Exercise prompt – The expected output is exactly the lines below, starting at the line with "Task: Open 我的文档 in top navigation" and ending at the line with "Toggle the circle", both included; no other line belongs in it.

Data excerpts:
▬▬▬▬▬▬▬▬▬▬
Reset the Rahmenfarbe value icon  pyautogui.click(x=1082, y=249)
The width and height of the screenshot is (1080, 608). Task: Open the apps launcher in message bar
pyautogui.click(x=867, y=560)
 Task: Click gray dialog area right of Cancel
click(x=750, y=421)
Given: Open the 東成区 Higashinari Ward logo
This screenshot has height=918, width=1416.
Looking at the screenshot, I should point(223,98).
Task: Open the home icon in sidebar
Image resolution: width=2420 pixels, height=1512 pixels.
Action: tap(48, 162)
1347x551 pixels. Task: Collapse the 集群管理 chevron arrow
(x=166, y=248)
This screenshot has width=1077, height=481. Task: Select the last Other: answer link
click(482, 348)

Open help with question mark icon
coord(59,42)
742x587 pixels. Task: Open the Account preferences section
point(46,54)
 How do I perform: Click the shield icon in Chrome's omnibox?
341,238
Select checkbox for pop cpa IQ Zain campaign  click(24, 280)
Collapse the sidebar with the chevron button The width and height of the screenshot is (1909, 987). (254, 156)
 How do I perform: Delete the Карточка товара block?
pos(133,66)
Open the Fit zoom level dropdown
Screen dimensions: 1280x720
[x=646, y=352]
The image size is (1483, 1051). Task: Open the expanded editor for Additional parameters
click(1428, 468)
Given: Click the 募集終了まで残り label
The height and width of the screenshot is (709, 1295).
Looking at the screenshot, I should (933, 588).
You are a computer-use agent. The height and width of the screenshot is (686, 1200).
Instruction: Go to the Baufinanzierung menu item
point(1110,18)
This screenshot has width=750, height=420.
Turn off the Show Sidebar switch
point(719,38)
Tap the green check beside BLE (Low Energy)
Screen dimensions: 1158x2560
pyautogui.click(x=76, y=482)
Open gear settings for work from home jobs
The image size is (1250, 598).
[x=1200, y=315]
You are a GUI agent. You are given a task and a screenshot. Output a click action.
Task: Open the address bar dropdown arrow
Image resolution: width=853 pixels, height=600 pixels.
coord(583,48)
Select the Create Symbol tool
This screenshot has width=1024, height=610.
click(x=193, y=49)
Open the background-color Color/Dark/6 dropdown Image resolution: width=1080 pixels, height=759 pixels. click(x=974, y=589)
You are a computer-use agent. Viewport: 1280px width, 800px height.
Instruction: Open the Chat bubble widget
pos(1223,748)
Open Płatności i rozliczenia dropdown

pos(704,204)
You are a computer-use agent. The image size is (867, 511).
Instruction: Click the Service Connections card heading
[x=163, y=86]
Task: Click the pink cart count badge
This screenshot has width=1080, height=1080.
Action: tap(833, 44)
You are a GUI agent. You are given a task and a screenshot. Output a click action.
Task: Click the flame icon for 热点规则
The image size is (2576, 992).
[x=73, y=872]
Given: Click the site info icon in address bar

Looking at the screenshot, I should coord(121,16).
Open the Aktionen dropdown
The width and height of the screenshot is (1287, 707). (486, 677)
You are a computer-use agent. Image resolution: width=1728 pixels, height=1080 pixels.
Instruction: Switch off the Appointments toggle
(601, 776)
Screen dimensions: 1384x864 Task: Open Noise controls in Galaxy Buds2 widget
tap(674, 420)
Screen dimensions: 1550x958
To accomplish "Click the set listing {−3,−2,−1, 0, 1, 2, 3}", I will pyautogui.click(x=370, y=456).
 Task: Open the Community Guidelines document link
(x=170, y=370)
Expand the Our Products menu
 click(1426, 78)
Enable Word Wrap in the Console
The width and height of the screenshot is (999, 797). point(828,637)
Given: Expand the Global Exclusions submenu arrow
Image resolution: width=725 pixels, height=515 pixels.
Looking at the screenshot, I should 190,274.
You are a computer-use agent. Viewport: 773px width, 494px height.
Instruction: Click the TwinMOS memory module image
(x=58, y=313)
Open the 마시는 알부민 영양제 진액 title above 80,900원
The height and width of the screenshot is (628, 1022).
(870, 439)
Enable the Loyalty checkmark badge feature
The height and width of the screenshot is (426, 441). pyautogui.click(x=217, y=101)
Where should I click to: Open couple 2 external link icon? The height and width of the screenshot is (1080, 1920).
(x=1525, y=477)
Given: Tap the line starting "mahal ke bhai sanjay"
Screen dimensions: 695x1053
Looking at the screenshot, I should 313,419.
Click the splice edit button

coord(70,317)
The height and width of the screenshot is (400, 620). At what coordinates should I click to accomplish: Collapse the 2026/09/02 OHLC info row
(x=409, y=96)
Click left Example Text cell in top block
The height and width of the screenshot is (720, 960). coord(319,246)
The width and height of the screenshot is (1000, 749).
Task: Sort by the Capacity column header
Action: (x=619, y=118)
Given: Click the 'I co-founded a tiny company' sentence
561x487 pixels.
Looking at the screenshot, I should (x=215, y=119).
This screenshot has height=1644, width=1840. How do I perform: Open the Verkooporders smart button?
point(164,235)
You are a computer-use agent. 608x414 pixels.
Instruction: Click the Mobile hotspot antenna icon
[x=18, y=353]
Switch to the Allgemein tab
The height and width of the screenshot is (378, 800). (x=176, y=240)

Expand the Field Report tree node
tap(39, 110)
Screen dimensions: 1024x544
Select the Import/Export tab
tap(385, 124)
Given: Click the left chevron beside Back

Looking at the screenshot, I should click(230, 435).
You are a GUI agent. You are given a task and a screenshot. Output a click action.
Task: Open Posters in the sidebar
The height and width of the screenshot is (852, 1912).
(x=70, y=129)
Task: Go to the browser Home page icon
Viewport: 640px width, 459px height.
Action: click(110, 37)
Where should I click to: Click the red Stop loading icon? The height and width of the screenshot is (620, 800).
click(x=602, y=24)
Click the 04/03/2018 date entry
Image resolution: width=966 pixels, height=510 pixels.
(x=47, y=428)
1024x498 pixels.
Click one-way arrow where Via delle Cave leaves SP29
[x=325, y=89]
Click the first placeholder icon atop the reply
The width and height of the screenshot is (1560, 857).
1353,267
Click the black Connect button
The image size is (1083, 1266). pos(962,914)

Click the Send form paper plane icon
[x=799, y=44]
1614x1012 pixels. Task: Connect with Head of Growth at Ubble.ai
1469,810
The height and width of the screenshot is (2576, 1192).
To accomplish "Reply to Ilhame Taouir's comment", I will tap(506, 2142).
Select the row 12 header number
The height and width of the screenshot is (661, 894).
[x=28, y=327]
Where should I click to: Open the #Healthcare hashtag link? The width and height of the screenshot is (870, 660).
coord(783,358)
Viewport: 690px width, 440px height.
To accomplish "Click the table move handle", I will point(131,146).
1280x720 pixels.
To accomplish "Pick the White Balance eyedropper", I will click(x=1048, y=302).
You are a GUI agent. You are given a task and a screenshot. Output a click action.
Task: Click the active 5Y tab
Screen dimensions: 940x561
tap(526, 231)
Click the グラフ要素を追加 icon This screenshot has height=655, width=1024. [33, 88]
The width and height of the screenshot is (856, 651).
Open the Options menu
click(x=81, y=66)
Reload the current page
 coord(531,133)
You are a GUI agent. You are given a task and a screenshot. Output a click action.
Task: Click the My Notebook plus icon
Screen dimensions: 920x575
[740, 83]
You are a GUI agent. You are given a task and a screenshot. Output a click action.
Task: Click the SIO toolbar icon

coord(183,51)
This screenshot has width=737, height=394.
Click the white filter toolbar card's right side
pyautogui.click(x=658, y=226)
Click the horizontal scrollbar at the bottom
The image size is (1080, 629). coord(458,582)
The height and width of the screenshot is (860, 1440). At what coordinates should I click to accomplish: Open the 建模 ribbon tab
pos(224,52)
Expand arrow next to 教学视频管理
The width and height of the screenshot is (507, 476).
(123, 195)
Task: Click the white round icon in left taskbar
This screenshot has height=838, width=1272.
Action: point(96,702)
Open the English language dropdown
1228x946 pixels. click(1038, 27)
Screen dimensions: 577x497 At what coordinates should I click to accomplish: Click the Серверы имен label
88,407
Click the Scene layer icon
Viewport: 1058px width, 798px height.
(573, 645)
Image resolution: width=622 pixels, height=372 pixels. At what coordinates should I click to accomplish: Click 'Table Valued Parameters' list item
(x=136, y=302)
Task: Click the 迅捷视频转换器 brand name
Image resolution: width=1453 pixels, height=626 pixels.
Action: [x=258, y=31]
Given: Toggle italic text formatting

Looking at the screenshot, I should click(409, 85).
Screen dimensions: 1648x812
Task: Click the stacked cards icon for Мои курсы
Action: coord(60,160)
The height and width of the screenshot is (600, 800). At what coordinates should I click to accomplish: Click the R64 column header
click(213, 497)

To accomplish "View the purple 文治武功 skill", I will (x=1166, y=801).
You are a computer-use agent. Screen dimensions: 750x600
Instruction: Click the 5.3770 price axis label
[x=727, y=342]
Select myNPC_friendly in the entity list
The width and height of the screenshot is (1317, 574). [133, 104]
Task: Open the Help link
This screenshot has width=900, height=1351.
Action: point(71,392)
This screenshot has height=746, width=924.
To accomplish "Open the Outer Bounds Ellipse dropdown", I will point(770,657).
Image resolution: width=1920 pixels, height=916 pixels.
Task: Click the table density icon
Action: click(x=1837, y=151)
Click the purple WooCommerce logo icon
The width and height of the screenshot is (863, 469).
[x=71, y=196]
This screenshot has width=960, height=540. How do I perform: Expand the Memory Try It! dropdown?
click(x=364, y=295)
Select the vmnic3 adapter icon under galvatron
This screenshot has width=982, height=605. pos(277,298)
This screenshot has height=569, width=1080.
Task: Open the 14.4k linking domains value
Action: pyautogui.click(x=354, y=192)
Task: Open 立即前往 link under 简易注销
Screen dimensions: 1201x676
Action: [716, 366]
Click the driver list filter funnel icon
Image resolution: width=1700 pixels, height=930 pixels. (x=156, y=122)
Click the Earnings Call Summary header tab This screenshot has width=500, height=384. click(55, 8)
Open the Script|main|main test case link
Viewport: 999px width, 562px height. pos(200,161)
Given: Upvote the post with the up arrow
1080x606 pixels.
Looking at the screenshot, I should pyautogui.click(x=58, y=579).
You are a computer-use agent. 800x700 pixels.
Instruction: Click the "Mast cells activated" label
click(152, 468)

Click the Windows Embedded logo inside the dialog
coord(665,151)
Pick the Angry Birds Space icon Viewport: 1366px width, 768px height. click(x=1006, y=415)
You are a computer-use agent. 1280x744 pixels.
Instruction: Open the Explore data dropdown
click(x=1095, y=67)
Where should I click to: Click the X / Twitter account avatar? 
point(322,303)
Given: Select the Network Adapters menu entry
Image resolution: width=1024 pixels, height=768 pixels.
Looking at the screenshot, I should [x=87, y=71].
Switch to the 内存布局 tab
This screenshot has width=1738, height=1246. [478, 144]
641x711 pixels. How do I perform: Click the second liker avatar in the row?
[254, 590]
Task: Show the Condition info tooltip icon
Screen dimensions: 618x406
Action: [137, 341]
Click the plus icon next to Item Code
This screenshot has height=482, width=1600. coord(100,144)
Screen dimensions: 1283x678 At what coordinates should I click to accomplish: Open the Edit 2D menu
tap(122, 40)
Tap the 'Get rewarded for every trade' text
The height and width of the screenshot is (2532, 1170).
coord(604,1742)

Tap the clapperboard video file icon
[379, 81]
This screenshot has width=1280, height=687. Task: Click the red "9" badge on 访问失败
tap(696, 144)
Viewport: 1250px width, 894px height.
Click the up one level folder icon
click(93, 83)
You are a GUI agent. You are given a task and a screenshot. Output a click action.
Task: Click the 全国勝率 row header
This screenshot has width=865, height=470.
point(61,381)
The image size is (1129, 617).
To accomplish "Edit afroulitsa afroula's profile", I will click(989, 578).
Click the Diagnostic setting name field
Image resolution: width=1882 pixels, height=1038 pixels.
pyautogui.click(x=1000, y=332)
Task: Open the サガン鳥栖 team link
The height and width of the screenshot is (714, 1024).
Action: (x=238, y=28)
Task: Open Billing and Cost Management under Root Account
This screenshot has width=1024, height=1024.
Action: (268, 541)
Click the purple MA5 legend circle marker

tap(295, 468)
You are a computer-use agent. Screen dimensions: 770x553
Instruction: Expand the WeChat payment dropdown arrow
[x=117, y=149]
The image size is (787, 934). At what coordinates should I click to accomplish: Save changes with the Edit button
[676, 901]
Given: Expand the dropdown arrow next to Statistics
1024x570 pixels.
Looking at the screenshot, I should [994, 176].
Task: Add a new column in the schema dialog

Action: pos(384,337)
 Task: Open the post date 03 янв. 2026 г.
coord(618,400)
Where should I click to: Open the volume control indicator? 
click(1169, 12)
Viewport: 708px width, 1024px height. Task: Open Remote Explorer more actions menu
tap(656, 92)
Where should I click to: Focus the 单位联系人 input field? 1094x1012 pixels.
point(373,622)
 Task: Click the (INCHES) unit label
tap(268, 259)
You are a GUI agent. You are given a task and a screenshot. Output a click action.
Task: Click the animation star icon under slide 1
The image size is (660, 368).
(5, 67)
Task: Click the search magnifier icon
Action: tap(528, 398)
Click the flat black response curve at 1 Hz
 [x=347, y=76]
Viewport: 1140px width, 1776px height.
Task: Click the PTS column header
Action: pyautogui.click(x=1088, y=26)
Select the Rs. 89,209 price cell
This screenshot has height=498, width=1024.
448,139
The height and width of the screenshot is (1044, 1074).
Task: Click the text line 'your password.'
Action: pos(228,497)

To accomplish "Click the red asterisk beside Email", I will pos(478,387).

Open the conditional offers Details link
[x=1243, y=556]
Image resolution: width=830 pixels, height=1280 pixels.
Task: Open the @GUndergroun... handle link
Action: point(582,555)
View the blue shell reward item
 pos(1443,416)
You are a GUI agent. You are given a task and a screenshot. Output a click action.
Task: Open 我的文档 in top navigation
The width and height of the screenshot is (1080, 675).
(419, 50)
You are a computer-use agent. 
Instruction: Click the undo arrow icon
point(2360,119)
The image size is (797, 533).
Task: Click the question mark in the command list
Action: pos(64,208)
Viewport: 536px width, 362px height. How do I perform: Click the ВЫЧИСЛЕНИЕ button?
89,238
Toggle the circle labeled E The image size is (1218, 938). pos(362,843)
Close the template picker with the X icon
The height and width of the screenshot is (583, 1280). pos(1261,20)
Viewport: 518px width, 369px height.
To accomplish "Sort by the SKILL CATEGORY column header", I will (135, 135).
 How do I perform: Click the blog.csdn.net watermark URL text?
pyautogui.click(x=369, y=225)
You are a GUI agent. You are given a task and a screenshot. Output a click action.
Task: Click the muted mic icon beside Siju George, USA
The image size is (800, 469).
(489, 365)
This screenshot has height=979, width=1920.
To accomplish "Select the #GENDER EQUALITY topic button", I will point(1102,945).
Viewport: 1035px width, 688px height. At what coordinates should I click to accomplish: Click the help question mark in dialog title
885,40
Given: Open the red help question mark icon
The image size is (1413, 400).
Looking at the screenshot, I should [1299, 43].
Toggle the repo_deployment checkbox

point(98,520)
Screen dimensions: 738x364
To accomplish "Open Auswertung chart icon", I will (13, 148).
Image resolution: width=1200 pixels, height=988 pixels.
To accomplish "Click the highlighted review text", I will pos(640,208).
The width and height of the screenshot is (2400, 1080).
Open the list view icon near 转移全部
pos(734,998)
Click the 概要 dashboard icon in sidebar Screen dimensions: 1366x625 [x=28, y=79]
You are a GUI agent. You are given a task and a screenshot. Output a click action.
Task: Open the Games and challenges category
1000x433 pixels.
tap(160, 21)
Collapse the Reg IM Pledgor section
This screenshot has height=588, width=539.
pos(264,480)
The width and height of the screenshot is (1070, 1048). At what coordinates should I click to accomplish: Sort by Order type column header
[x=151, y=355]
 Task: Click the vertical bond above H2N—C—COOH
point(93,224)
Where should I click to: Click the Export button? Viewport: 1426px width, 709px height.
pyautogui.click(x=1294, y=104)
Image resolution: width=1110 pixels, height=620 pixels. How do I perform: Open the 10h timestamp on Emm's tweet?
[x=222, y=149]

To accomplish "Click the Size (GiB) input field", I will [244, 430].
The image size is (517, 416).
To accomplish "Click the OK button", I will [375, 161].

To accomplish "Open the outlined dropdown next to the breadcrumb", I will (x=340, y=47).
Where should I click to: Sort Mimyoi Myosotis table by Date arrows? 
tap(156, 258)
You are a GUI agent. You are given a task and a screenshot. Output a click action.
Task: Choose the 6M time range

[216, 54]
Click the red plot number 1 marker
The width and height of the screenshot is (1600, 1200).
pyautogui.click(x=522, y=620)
▬▬▬▬▬▬▬▬▬▬
Task response –
Task: Open 我的文档 in top navigation
The width and height of the screenshot is (1080, 675).
(419, 50)
You are a computer-use agent. 
Instruction: Click the undo arrow icon
point(2360,119)
The image size is (797, 533).
Task: Click the question mark in the command list
Action: pos(64,208)
Viewport: 536px width, 362px height. How do I perform: Click the ВЫЧИСЛЕНИЕ button?
89,238
Toggle the circle labeled E The image size is (1218, 938). pos(362,843)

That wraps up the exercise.